Daily News Editorial
The corn and soybeans are coming out of the field at a rapid pace. It’s harvest season in Iowa, and time to watch for some additional hazards on the roads.
With farmers putting in longer hours – and longer days – than ever before, you can bet that not everyone is going to be back from the field before sundown. That means we all need to look out for slow-moving vehicles at all times.
If you come to the top of a hill, make sure you can slow down or even stop if necessary. A farmer could be pulling into or out of an approach, and you can bet that he isn’t traveling the same speed as people scooting down the highway. So make sure you have your car under control and that you’re ready for any traffic hazard that might arise.
Also look out for extra-wide vehicles. A combine with the head on it is going to take up a whole lot more space than a regular vehicle, especially if it’s swinging wide for a mailbox or something else along the road.
And if you’re going to pass a slow-moving vehicle, make sure you do it in a legal passing zone. And make sure you have plenty of time to move back into your own lane.
With corn and beans coming out of the field, you can bet too that wildlife will be on the move, crossing roads from fields to woodlots and creeks and rivers. There’s sort of a joke in Iowa that more deer are killed by vehicles than by bows or slugs or bullets, but it’s not that far from the truth. A collision with a deer can cause thousands of dollars of damages.

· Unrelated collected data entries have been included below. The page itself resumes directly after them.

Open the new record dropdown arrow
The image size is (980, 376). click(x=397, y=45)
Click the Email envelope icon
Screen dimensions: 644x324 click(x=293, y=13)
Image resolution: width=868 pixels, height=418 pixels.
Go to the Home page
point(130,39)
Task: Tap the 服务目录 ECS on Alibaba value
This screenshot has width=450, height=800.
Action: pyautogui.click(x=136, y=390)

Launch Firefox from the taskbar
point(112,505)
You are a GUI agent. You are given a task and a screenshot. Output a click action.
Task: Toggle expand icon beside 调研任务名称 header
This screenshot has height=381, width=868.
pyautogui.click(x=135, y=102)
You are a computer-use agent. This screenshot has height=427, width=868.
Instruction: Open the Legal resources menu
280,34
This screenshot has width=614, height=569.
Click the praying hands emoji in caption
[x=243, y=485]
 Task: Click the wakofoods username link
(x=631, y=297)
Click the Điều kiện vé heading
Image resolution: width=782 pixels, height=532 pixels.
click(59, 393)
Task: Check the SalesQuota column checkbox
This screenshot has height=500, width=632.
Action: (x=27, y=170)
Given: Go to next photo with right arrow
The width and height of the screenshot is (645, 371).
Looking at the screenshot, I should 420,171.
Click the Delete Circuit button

A pheasant can cause serious damage too. A rooster may weigh only a few pounds, but if you hit him when you’re going 60 miles an hour, you’ll remember it.
Another thing to look for is grain flying off semi trailers. If you follow one too close, don’t be surprised if you end up with a cracked windshield. It’s against the law for anyone to drive a grain trailer that’s spewing grain onto other vehicles, but by the time you stop to inspect your car it will be too late to catch up with the truck that did it. So stay safe and stay back and you’ll keep your windshield a little longer.
A little common sense – and a little extra caution – can make harvest season a little safer for everyone.